_Description of the task_:
Which lines of the data below include the string "Мебель"? Return each of them.

_Source material_:
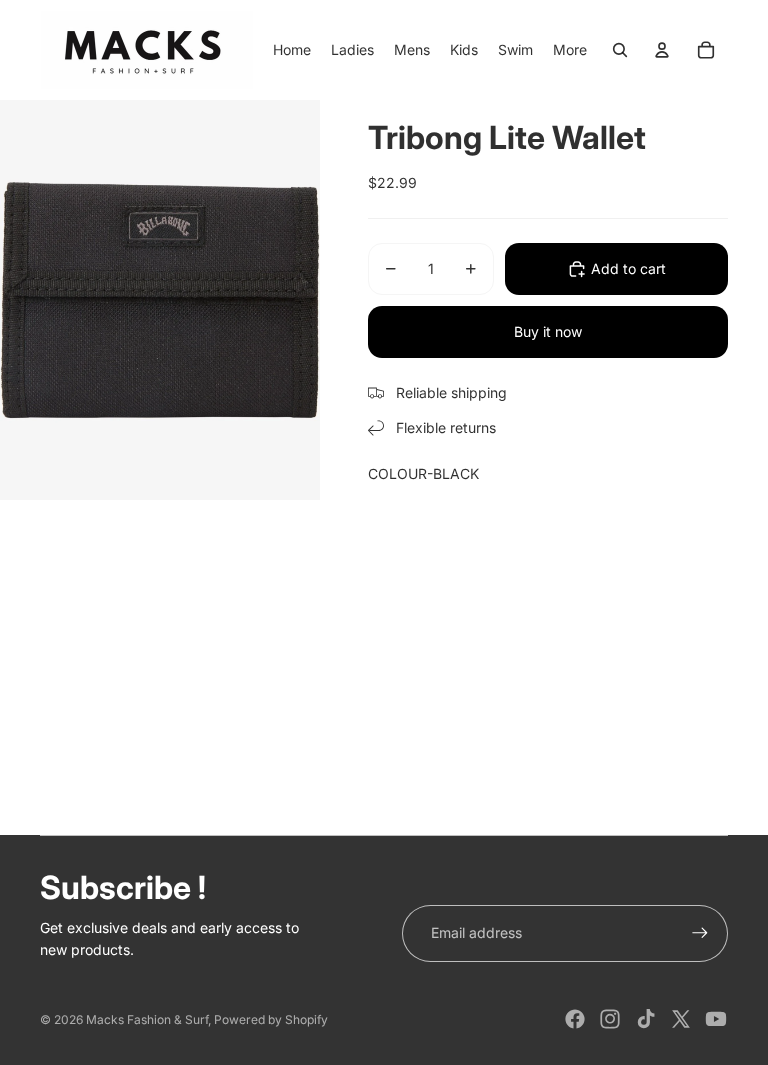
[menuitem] (570, 50)
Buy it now (548, 331)
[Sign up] (700, 933)
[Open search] (620, 50)
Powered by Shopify (271, 1019)
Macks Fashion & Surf (147, 1019)
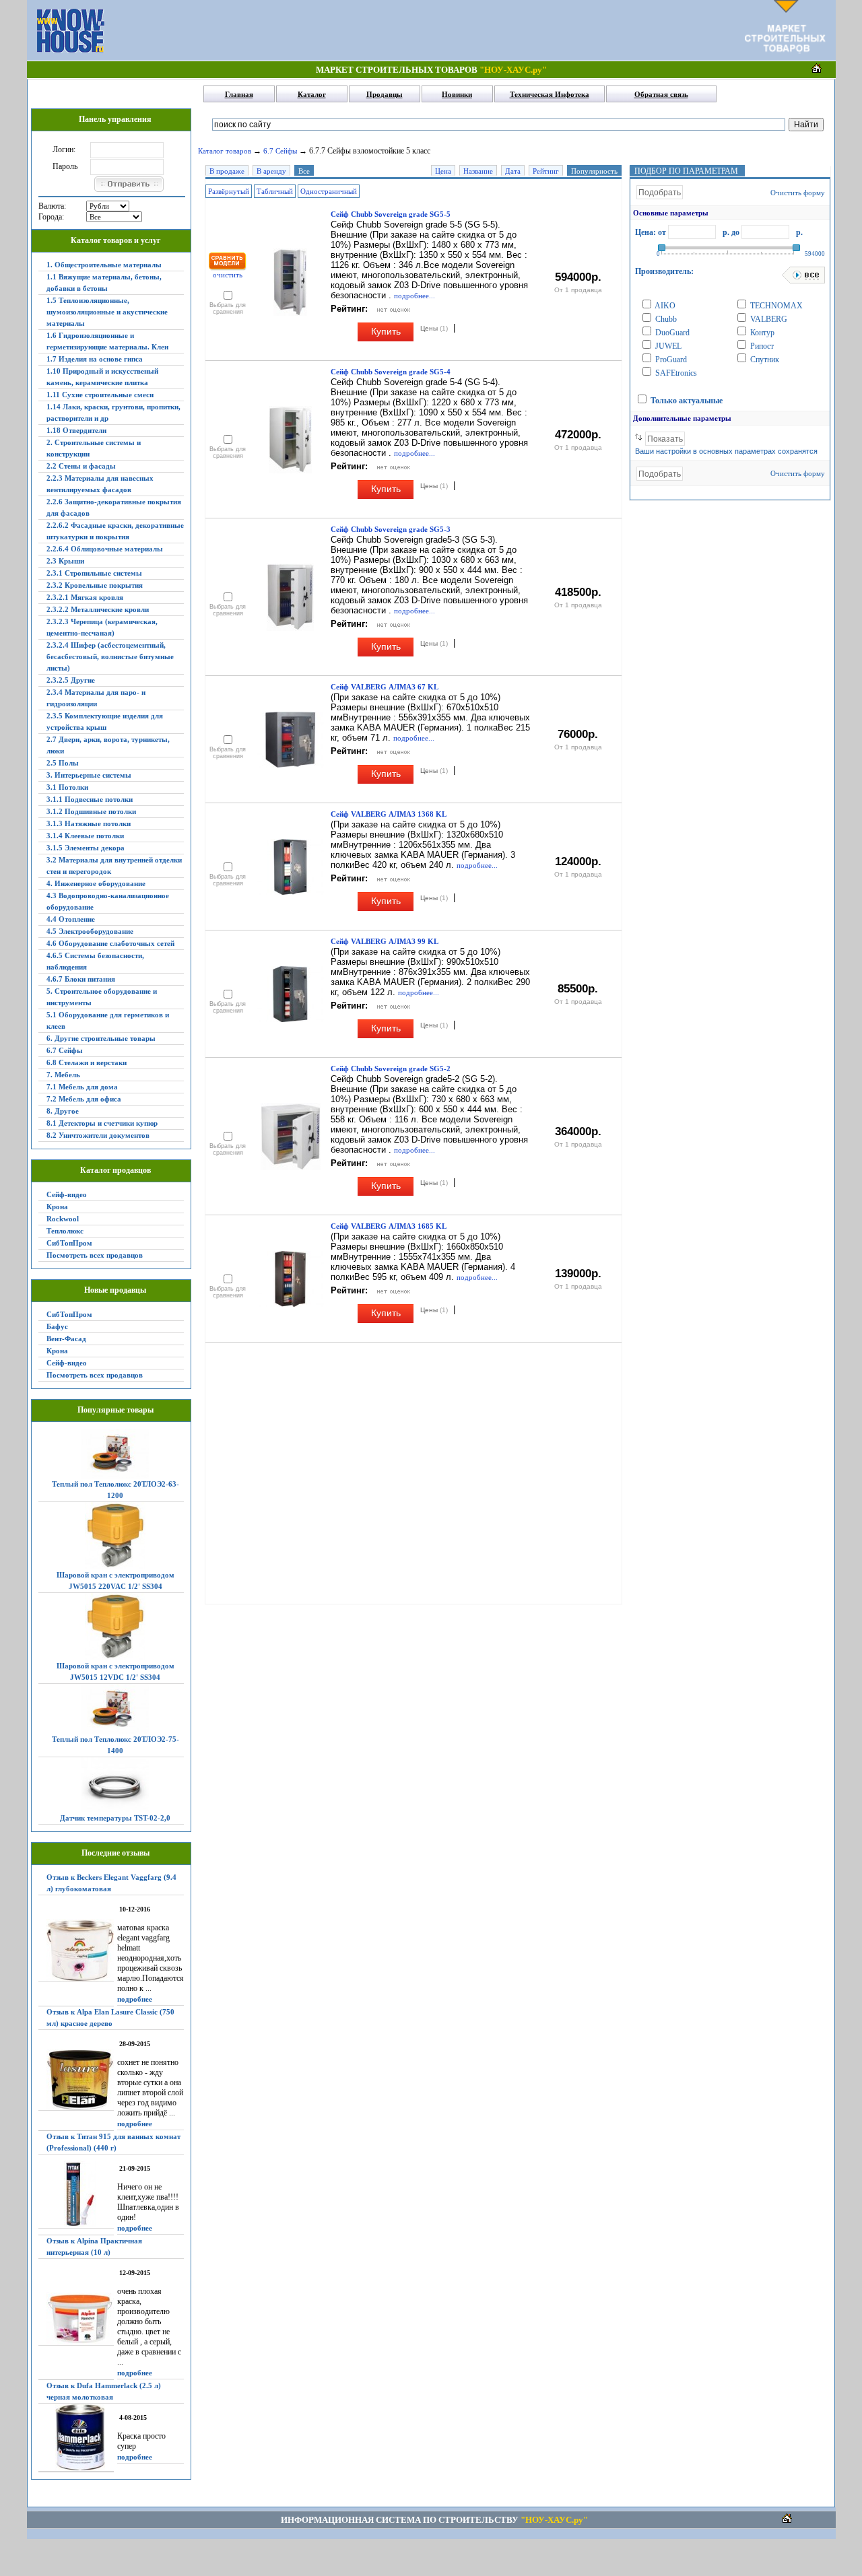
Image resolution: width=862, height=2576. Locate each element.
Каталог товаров (224, 151)
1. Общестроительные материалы (104, 265)
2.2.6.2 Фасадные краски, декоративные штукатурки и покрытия (115, 531)
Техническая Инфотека (549, 94)
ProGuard (670, 359)
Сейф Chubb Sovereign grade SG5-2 (391, 1068)
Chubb (665, 319)
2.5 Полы (62, 763)
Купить (386, 331)
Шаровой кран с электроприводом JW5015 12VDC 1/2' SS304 (115, 1671)
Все (304, 171)
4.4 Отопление (70, 919)
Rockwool (62, 1219)
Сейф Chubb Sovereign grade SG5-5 (391, 214)
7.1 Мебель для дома (82, 1087)
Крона (57, 1206)
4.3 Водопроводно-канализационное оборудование (107, 901)
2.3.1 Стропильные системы (94, 573)
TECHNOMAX (775, 305)
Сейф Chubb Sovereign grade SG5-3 (391, 529)
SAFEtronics (675, 373)
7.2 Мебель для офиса (83, 1099)
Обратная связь (661, 94)
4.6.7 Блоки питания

_Output for this exercise_:
7.1 Мебель для дома (82, 1087)
7.2 Мебель для офиса (83, 1099)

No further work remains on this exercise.